What I always liked about adove was the plasticity. You want an arch over there? OK, we'll make one. Was that course of bricks a little out-of-plumb? We'll make it up on the next one. Once it's plastered, no one will know the difference.  

But this new approach goes so much farther! Check out the photos and videos here.

November 09, 2020

Pouring Bureaucratic Syrup on the Wolves

Gray wolf (Colorado Parks & Wildlife)
The people have spoken: Coloradans voted by a roughly 1% margin to order Colorado Parks & Wildlife to re-introduce gray wolves.   Or as one site put it: "Urban vote decides for rural Colorado."

As the Grand Junction ABC affiliate reports, roughly 62% of Western Slope voters said no to the measure, but it wasn’t enough to overcome the Front Range voter advantage.

Which is usually the way it goes on statewide votes. 

The pro-wolf faction adopted the language of nature:

The Rocky Mountain Wolf Action Fund, a backer of the proposition, said this is the first time citizens have voted to initiate the restoration of a native species.

“Voters throughout Colorado took politicians out of the picture, choosing to restore natural balance by returning wolves to their rightful place in Colorado,” said Rob Edward, fund president.

 CPW director Dan Prenzlow bowed to the inevitable:

“Our agency consists of some of the best and brightest in the field of wildlife management and conservation. I know our wildlife experts encompass the professionalism, expertise, and scientific focus that is essential in developing a strategic species management plan. CPW is committed to developing a comprehensive plan and in order to do that, we will need input from Coloradans across our state. We are evaluating the best path forward to ensure that all statewide interests are well represented."

So where does the money come from?
(Graphic: University of Maine)

When agency heads start talking about "leadership" and "plans" and "stakeholders" and "statewider interests," and other vague terms, I call it "pouring bureaucratic syrup over a problem." Lots of soothing talk, sort of telling a child who awoke from a bad dream to just go back to sleep, Mommy is here.  Glug-glug-glug.

(I knew one US Forest Service district ranger who absolutely mastered it; I don't know if she accepted Smokey Bear as her personal savior, but she sure could drop twenty buzzwords in one sentence.)

Colorado now has a Wolf Management Website where you can track the process of trying to do what the voters requested while trying to find the money to pay for it. There is good information there on the legalities of "introduced" wolves versus those who wander in on their own, which agency (federal or stte) manages which wolves, and so on.

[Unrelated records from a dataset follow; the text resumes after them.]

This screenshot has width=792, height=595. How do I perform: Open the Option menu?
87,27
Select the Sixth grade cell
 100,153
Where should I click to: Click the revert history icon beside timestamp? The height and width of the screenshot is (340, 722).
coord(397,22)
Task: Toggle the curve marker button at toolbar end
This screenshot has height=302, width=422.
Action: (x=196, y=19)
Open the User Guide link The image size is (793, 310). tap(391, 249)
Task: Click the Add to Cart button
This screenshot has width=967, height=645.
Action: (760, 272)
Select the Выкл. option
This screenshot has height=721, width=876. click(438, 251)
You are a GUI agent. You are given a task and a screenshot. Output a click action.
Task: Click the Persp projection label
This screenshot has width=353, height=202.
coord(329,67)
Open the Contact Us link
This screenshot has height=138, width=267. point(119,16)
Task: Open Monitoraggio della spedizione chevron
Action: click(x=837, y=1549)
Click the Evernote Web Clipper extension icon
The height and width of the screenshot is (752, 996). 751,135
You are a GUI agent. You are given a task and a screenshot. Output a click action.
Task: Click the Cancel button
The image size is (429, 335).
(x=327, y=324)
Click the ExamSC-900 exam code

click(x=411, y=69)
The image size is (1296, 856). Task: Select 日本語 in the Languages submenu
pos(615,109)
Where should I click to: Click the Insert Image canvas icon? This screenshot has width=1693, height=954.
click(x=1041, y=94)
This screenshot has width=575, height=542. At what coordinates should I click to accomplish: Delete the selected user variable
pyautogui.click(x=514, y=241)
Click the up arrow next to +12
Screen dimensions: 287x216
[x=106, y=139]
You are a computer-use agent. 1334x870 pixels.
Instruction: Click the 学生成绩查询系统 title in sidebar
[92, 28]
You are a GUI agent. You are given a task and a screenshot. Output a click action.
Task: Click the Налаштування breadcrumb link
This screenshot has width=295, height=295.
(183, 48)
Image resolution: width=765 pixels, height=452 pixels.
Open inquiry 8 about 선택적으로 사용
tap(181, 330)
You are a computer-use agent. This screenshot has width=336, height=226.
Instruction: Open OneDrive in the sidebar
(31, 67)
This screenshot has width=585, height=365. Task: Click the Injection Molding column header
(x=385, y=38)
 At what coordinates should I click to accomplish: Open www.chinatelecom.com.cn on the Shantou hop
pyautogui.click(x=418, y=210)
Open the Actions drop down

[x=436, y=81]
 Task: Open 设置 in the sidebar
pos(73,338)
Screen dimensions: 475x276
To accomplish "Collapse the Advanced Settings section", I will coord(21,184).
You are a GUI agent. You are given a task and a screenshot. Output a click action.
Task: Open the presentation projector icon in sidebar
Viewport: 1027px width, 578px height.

UPDATE: Newly elected State Senator Bob Rankin, who represents the area that included both self-transplanted wolves and the proposed wolf release, plants to introduce a bill to re-locate an equivalent number of wolves to Boulder and Jefferson counties. (Jefferson includes most of Denver's western suburbs.) 

“I do intend to do that,” Rankin — who won formal election to the state Senate last week — said following his victory. “I’m going to have to admit: it’s more just a protest, more than anything else, to call attention to the fact that the people most affected voted against [Proposition 114].”

 The bill stands no chance, and he knows it. There was a "credible" sighting on the Eastern Slope earlier this year though.

 

 

November 01, 2020

Skinny Mom, a "Cinnamon" Bear

Cubs playing in the little spring — Mom still wearing last year's coat.


About 45 minutes' walk from the house (over a steep ridge) is a tiny spring that is a wildlife magnet.  That is where I have gotten my only scout camera mountain lion pictures, including this one.

Last year the camera photographed a cinnamon-phase black bear that looked skinny and unhealthy. I mean like cigarettes-and-Pepsi-Cola skinny. But she was back this year — with cubs. Wild animals . . .

I hung the camera in early May, and the batteries died on July 15th. What happened after that, I do not know. But here she was, wallowing in the spring that the elk had been stomping through.





It's a hard life being a bear mom in a drought year. I wonder where they are now.